● **Directions for this task**
Find every line in the records that contains the word "point" and copy each of those lines.

● **Records to process**

——

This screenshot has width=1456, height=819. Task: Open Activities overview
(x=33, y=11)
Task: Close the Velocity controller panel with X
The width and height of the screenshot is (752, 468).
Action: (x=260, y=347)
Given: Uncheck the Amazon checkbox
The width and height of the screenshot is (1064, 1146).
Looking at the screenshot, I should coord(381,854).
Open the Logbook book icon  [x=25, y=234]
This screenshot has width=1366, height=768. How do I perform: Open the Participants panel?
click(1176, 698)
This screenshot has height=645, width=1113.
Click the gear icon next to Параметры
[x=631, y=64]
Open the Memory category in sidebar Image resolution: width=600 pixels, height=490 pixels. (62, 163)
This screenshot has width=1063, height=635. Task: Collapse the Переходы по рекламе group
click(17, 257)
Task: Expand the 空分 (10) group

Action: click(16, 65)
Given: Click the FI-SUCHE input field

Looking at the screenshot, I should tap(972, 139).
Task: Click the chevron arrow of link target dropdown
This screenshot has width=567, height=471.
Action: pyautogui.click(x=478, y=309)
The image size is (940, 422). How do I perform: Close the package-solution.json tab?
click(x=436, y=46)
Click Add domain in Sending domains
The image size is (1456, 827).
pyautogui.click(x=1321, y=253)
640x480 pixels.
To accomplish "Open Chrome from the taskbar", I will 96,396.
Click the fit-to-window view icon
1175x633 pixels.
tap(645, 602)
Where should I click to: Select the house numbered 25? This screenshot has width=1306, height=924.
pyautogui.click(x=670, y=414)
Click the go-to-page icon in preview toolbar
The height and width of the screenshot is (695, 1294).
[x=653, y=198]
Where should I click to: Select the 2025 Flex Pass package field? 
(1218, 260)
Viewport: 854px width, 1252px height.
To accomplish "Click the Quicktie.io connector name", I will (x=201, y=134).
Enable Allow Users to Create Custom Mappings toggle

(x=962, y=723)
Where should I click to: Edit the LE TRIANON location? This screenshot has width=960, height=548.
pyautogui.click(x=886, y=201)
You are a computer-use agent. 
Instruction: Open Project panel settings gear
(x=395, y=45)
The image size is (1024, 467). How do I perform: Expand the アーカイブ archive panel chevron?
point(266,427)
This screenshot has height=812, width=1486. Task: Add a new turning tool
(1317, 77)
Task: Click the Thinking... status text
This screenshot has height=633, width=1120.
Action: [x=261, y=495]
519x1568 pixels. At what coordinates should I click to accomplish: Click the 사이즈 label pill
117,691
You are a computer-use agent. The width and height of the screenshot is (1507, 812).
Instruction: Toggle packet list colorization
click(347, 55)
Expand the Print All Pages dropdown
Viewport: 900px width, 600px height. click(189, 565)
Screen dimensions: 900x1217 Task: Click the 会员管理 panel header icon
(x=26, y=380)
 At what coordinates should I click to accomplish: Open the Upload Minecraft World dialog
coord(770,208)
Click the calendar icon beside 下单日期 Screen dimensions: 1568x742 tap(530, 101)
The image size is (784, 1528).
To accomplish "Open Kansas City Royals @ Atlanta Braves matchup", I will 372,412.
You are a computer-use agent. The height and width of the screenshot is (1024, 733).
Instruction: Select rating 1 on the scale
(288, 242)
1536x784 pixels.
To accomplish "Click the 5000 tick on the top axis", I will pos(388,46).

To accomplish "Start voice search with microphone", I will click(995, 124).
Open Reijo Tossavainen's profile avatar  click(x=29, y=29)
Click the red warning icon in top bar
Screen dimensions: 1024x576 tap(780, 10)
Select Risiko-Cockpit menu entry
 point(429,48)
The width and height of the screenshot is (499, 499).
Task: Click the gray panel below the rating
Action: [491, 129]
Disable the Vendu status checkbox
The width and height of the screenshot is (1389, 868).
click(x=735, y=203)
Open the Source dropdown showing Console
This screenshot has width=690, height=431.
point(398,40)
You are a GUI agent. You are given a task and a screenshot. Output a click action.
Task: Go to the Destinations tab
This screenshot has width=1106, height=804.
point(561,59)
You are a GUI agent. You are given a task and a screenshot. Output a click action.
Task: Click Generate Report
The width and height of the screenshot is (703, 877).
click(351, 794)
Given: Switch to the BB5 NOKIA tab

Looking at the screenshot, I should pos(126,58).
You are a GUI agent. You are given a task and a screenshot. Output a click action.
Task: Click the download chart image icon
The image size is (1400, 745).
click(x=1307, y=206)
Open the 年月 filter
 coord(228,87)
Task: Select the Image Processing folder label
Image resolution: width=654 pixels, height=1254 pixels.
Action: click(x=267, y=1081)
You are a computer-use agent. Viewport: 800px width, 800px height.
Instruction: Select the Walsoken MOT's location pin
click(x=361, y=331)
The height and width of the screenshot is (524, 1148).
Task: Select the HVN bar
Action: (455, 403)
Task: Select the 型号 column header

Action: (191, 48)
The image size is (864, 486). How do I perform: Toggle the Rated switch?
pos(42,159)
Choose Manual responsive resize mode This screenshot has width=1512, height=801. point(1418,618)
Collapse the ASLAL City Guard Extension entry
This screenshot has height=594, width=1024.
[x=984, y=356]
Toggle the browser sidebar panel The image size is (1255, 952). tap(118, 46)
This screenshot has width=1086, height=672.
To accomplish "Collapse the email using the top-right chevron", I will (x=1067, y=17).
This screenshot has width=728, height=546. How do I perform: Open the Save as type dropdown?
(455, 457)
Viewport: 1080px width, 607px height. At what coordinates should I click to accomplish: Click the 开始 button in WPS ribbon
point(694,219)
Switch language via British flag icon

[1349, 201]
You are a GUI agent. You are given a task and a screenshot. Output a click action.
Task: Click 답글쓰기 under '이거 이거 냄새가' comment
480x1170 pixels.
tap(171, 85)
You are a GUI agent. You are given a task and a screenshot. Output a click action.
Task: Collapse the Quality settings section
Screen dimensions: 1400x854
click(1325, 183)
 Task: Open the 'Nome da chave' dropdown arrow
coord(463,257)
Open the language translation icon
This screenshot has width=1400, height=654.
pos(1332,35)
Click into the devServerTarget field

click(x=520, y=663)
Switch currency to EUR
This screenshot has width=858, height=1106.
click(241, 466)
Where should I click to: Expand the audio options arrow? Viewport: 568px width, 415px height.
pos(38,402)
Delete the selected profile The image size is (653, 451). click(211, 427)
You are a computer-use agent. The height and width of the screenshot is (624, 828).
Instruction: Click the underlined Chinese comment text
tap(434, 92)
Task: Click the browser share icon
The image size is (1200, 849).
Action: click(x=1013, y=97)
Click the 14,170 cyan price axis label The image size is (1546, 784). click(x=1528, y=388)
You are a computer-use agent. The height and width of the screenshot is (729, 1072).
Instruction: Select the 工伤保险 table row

——

● **Reply to the exercise**
point(266,427)
 point(429,48)
point(398,40)
point(561,59)
Choose Manual responsive resize mode This screenshot has width=1512, height=801. point(1418,618)
point(694,219)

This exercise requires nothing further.